◆ Task to complete
Taking each line of the material in turn, count those with the string "screenshot" and answer with the count alone.

____

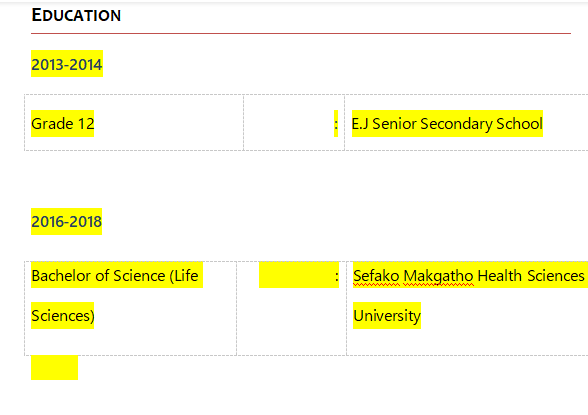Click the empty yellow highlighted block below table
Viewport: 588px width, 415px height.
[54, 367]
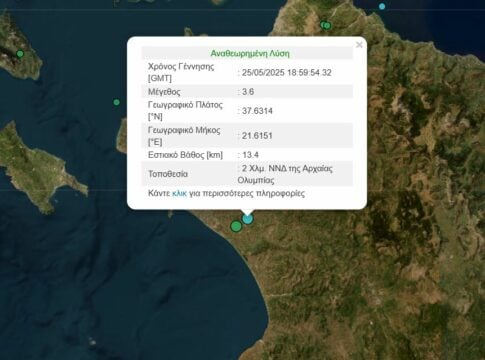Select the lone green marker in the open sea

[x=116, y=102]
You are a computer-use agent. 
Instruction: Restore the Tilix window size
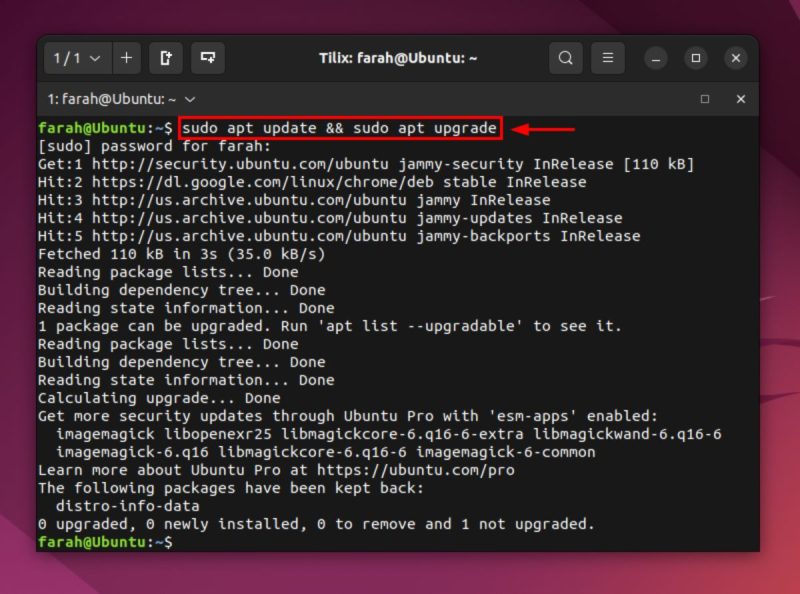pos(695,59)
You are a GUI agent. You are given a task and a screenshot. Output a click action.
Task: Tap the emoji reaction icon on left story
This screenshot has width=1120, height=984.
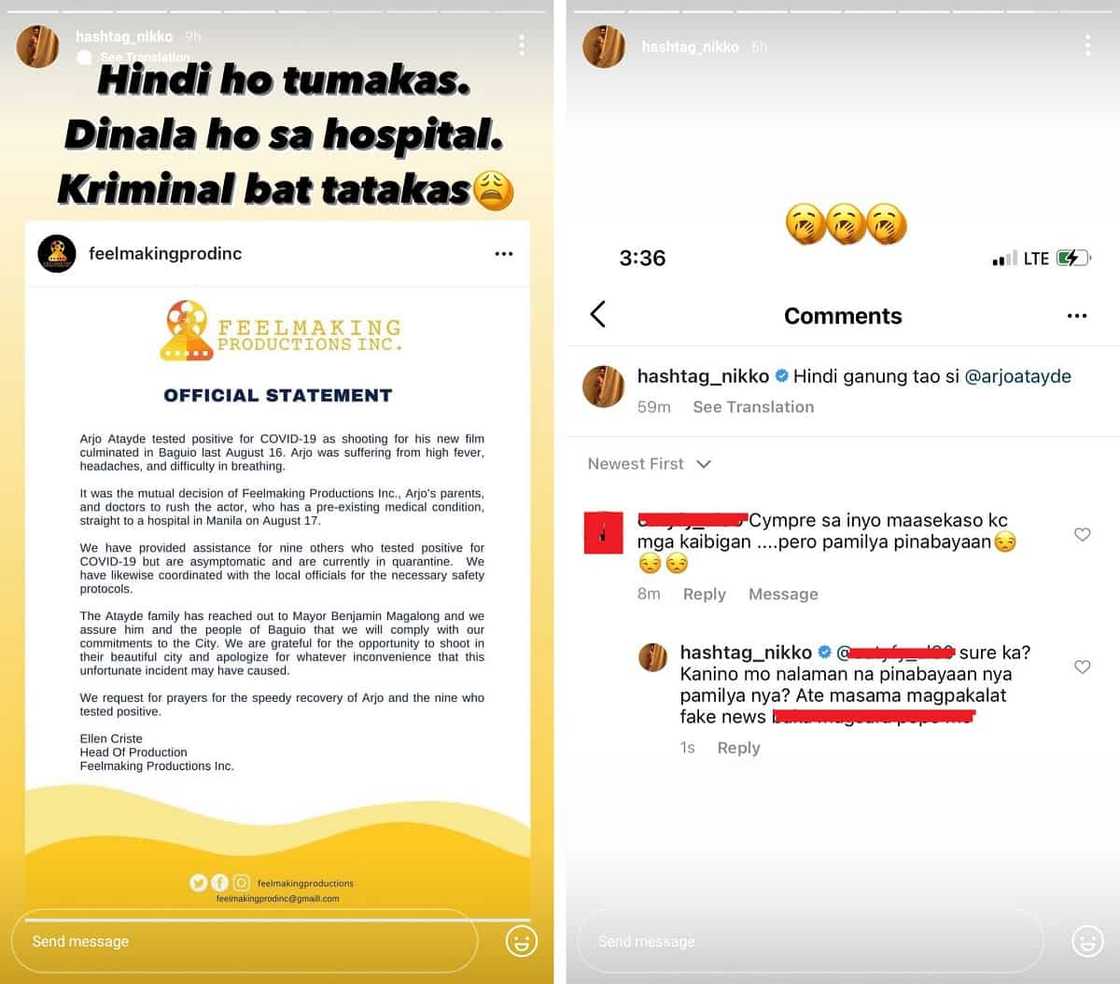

____

◆ Exercise result
2